Yeah "Transubstantiation" is another technical term people might want to look at in this topic. The art piece "An Oak Tree" is a comment on these ideas. It's a glass of water. But, the artist's notes for this work insist it is an oak tree.

  • Someone else who knows "An Oak Tree"! It is one of my favorite pieces because it wants not reality itself to be the primary way to see the world, but the belief of what reality could be.

  • Interesting you bring art into the discussion. Often thought that some "artists" have a lot in common with cult leaders. My definition of art would be that is immediately understood, zero explanation needed.

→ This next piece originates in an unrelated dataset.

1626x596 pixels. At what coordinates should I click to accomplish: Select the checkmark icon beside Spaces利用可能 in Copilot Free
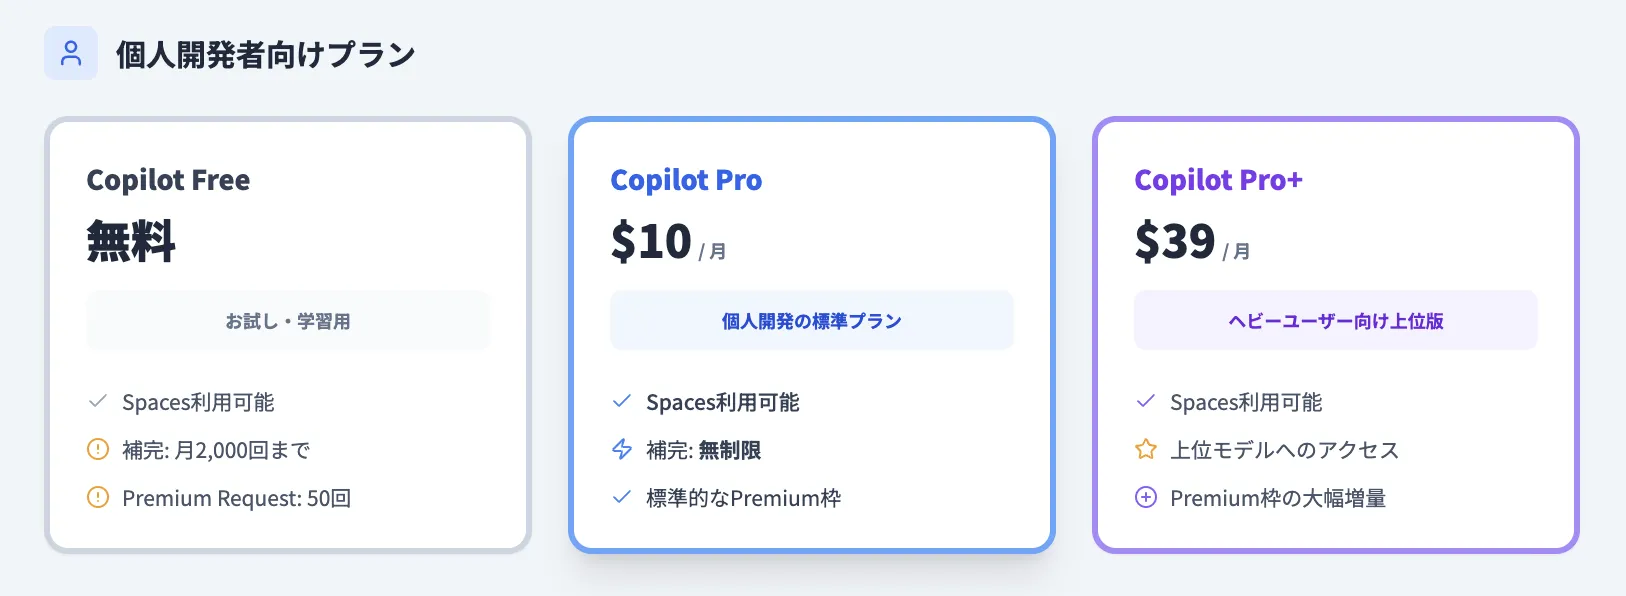pos(98,402)
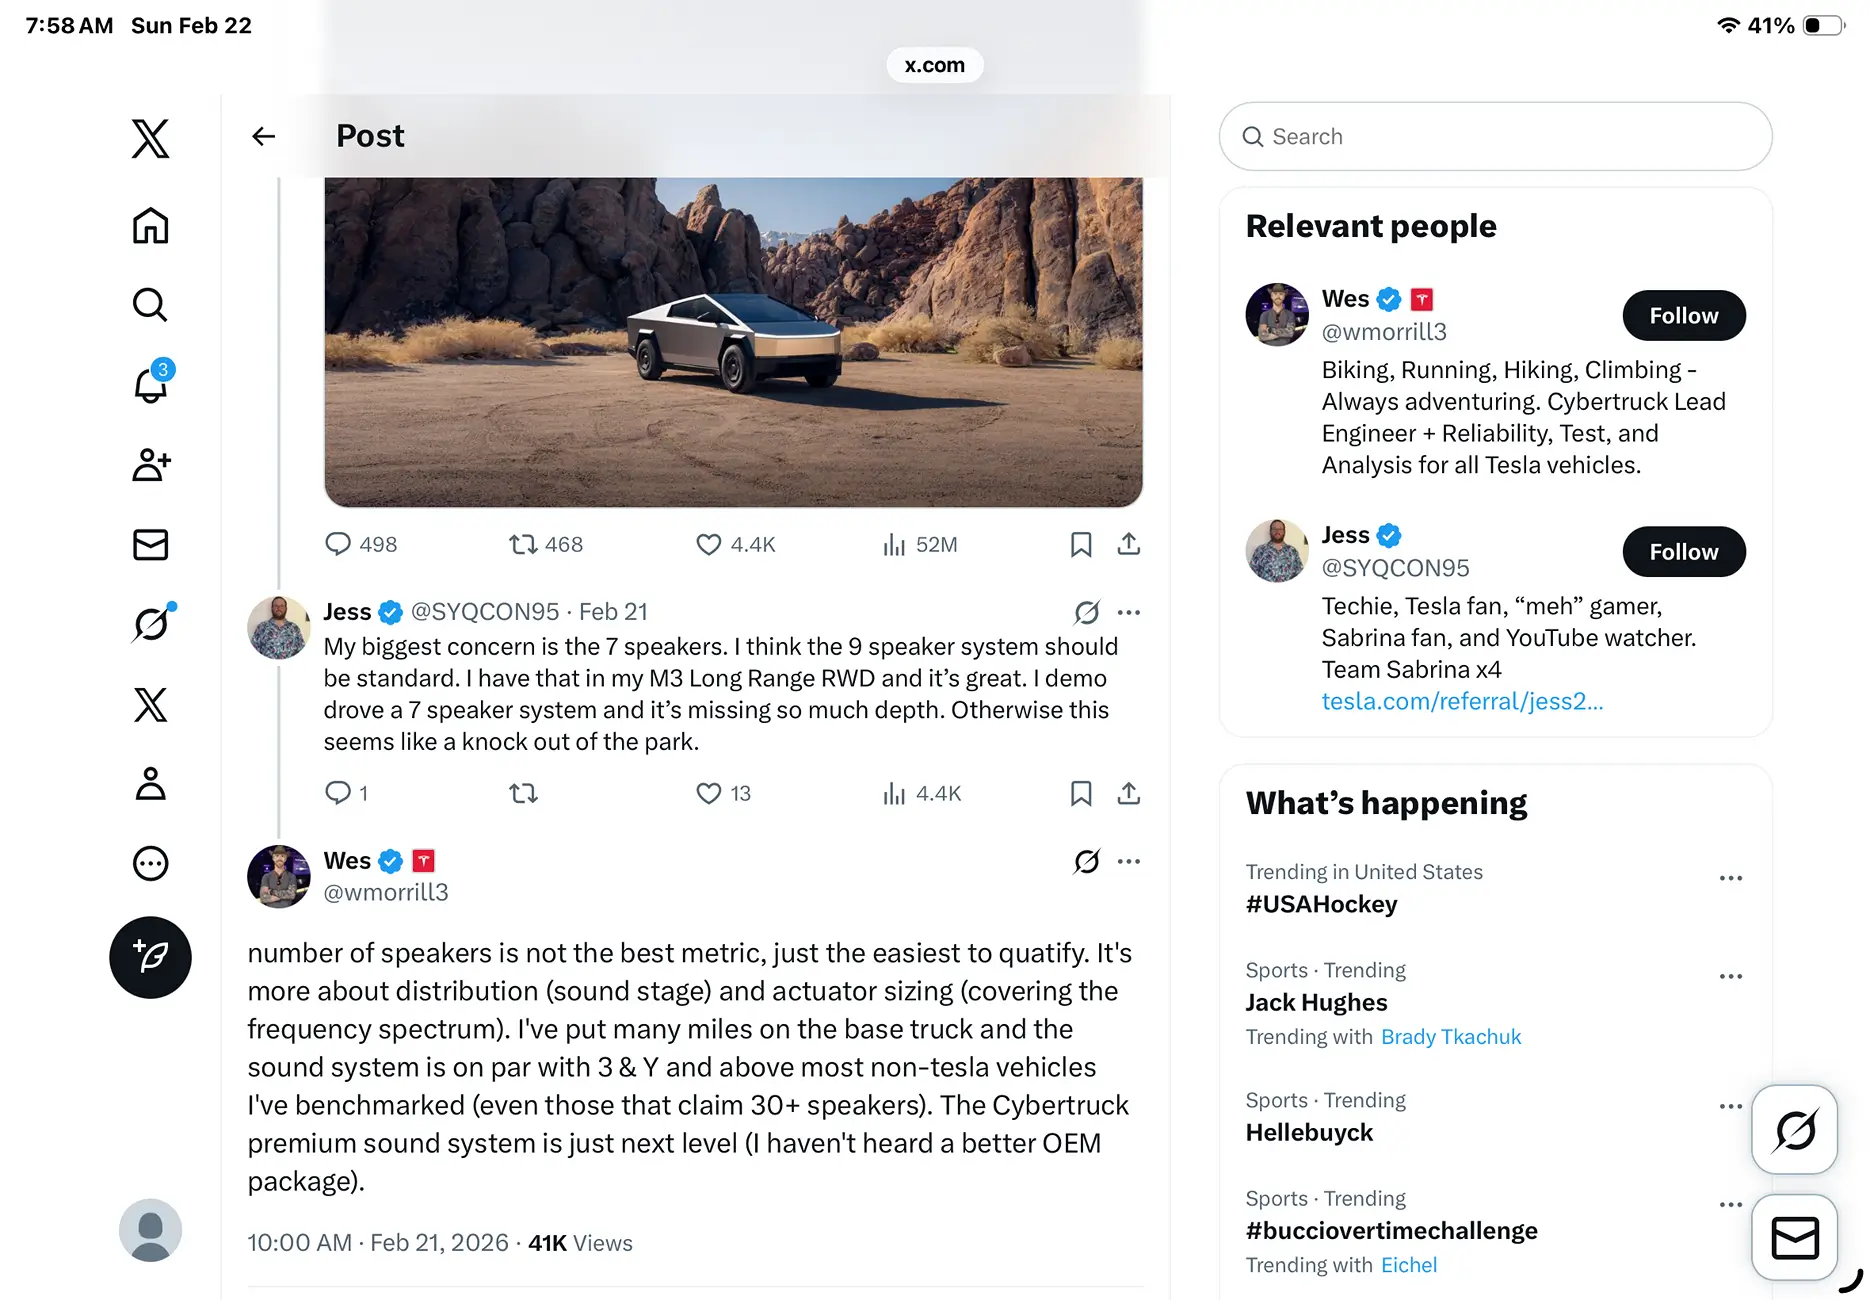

    • I definitely can't get behind that definition. The one I've used for a good while is: The unnecessary done on purpose.

      Take Barbara Hepworth's "Two Figures" a sculpture which is just sat there on the campus where I studied for many years (and where I also happen to work today). What's going on there? I'm not sure.

      Sculpture of ideals I get. Liberty, stood on her island, Justice (with or without her blindfold, but always carrying not only the scales but also a sword†). I used to spend a lot of time in the hall where "The Meeting Place" is. They're not specific people, they're an idea, they're the spirit of the purpose of this place (a railway station, in fact a major international terminus). That's immediately understood, yeah.

      But I did not receive an immediate understanding of "Two figures". It's an interesting piece. I still occasionally stop and look at it as I walk across the campus, but I couldn't summarise it in a sentence even now.

      † when you look at that cartoon of the GOP operatives with their hands over Justice's mouth, keep in mind that out of shot she has a sword. Nobody gets out of here alive.

I've recently started attending an Episcopal church. We have some people who lean heavy on transubstantiation, but our priest says, "look, something holy happens during communion, exactly what, we don't know."

See also: https://www.episcopalchurch.org/glossary/real-presence/?

"Belief in the real presence does not imply a claim to know how Christ is present in the eucharistic elements. Belief in the real presence does not imply belief that the consecrated eucharistic elements cease to be bread and wine."

  • Same could be said for bowel movements too though.

    There’s a fine line between suspension of disbelief and righteousness. All it takes is for one to believe their own delusion.

To be fair, the description of the dragon incident is pretty mundane, and all he does is prove that the large reptile they had previously been feeding (& worshiping) could be killed:

"Then Daniel took pitch, and fat, and hair, and did seethe them together, and made lumps thereof: this he put in the dragon's mouth, and so the dragon burst in sunder: and Daniel said, Lo, these are the gods ye worship."

  • I don't think it's mundane to cause something to "burst in sunder" by putting some pitch, fat, and hair in its mouth.

    • The story is pretty clearly meant to indicate that the Babylonians were worshiping an animal though. The theology of the book of Daniel emphasises that the Gods of the Babylonians don't exist, this story happens around the same time Daniel proves the priests had a secret passage they were using to get the food offered to Bel and eat it at night while pretending that Bel was eating it. Or when Daniel talks to King Belshazzar and says "You have praised the gods of silver and gold, of bronze, iron, wood, and stone, which do not see or hear or know, but the God in whose power is your very breath and to whom belong all your ways, you have not honored". This is not to argue for the historical accuracy of the stories, just that the point is that Daniel is acting as a debunker of the Babylonian beliefs in these stories while asserting the supremacy of the Israelite beliefs.